Alors que des unités de production industrielles ont remplacé progressivement les exploitations familiales, les canards voyagent aujourd’hui en camion plusieurs fois dans leur vie avant de terminer sur une chaîne d’abattage à l’usine. Ces transports répétés, vecteurs de stress et de propagation de la maladie sont revenus au cœur des débats qui entourent la crise.

Réorganisation de la filière

Alors que l’épisode de grippe aviaire de 2015-2016 a coûté plus de 200 millions d’euros à l’État, le ministre de l’Agriculture Stéphane Le Foll, en déplacement dans les Landes, a reconnu nécessaire une réorganisation de la filière dans son ensemble pour protéger indirectement plus de 100 000 emplois, comme celui de Fanny Salette :

« Il faut y aller au rythme de la chaîne, non plus à ton rythme. C’est un coup à prendre. Quand on veut travailler, on se met à la page de tout, » décrit Salette, employée des abattoirs en Chalosse et ancienne gaveuse chez des particuliers.

Depuis le début de la crise, elle tue chaque nuit des arrivages saisis dans le cadre du dépeuplement. La plupart des palmipèdes qu’elle voit passer sur la chaîne sont sains, mais abattus par précaution, en accord avec la nouvelle législation.

« Ça fait mal au cœur de tuer des animaux comme ça, pour rien, » commente la grand-mère de trois petits-enfants au-dessus d’un café, après quelques heures de sommeil : « On n’a jamais fait ça avant. »

Elle a toujours travaillé dans la filière depuis ses 14 ans.

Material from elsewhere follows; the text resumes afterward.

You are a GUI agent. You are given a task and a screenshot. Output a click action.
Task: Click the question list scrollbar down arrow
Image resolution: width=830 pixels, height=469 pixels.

« Les usines ici ont créé beaucoup d’emplois, c’est très bien pour les gens. Mais le travail n’est plus le même. Autrefois, on prenait notre temps, alors qu’aujourd’hui c’est autre chose, il faut aller vite. On travaille sur du vivant et on a tendance à l’oublier. »

Elle s’inquiète désormais du chômage qui plane au-dessus de tous les ouvriers alors qu’un vide sanitaire dans la région vient d’être annoncé jusqu’au mois de mai. Sa fille est elle aussi en poste aux abattoirs, et son mari goûte seulement sa retraite depuis un mois. Michel Salette a intégré l’usine le jour de son ouverture, il y a 25 ans, et assisté aux transformations de la filière.

« À la fin des années 80, beaucoup d’indépendants abattaient encore chez eux et vendaient en direct. Et puis les usines ont commencé à ouvrir et beaucoup ont arrêté. Les jeunes ne veulent plus continuer à travailler sur les exploitations, c’est plus facile de faire ce que l’on fait aujourd’hui. »

Mais l’installation de l’épizootie aviaire fait désormais vaciller toute l’industrie. « On ne parle que de ça entre travailleurs. On redoute que tous les petits producteurs disparaissent. Et à l’usine, ça ne suivra pas non plus. Tout le monde est touché. »

Dédommagement

L’État, comme l’an dernier, doit débloquer une enveloppe d’argent public en dédommagement des pertes et du manque à gagner des producteurs. L’assurance chômage couvrira l’interruption de travail des ouvriers.

Comme alternative, certains prônent le recours à la vaccination. Y céder s’accompagnerait d’une interdiction d’exporter à l’étranger. L’export, développé depuis le milieu des années 2000, rapporte chaque année des recettes importantes et assure à la France de maintenir sa signature sur un produit dont elle revendique le savoir-faire.

L’État s’oppose en conséquence à la recherche d’un vaccin et, globalement, les acteurs de la filière ne sont pas tombés d’accord sur les responsabilités de la crise ni les réponses à lui allouer. Pourtant, derrière la grippe aviaire se cache le problème de la multiplication des pandémies animales dans le monde.

L’intensification de l’agriculture et la multiplication des échanges sont partout pointées du doigt, comme dans le sud-ouest de la France, où un retour de l’influenza est déjà annoncé pour l’année prochaine. En 2017 et à l’avenir, le destin des travailleurs du canard sera intimement lié à la gestion de ce nouveau paramètre, qui semble parti pour s’installer.